• **TASK BRIEF**
From the Bizunesh Bekele page below, reproduce the passage verbatim, beginning at the words "- Years active: 1960s–1990" and stopping after "music singer (1936–1990)".
## start PAGE EXCERPT
- Born: 1936 Harar, Ethiopia
- Died: 25 June 1990 (aged 53–54) Los Angeles, California, U.S.
- Years active: 1960s–1990
- Musical career
- Genres: Soul;
- Instrument: Vocals;
- Label: Kaifa Records

= Bizunesh Bekele =

Ethiopian soul music singer (1936–1990)

Bizunesh Bekele (ብዙነሽ በቀለ; 1936 – 25 June 1990) was an Ethiopian soul singer who was popular in the 1960s and 1970s of Golden Age. She was referred to as "Aretha Franklin of Ethiopia" due to similitude of musical style. Her songs were released in her native Amharic language.
## end PAGE EXCERPT
## start LISTED ENTRIES
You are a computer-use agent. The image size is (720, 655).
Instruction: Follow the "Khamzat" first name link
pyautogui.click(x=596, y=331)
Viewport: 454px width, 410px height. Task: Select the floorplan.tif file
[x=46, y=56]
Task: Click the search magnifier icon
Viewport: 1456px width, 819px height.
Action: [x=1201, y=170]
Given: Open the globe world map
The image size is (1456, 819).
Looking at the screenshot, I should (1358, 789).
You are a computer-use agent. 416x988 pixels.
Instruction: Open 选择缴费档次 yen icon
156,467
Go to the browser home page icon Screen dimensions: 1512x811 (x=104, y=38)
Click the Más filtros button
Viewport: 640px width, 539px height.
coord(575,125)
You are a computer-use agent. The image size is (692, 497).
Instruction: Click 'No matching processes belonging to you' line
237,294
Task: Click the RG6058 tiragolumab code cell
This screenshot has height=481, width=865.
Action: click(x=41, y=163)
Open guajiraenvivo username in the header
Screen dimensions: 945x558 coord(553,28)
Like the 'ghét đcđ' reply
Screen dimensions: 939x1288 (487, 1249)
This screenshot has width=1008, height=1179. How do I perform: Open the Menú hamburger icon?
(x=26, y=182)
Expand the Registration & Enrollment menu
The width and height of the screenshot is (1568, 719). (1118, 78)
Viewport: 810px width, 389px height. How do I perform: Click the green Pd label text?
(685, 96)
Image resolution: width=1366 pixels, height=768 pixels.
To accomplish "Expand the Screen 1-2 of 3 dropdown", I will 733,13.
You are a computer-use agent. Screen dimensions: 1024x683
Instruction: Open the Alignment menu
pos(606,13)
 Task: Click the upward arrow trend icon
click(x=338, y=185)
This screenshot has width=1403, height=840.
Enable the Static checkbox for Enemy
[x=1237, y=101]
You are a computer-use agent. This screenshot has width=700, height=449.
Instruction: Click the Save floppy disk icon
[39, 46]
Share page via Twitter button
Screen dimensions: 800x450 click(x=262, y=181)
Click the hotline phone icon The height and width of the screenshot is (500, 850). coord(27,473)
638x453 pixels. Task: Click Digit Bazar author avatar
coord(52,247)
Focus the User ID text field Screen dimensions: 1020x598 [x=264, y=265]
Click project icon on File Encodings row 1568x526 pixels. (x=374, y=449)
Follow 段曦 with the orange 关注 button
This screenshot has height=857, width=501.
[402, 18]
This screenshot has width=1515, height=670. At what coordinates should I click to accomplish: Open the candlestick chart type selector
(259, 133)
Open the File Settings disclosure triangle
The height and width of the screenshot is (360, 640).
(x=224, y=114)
## end LISTED ENTRIES
• **TASK ANSWER**
- Years active: 1960s–1990
- Musical career
- Genres: Soul;
- Instrument: Vocals;
- Label: Kaifa Records

= Bizunesh Bekele =

Ethiopian soul music singer (1936–1990)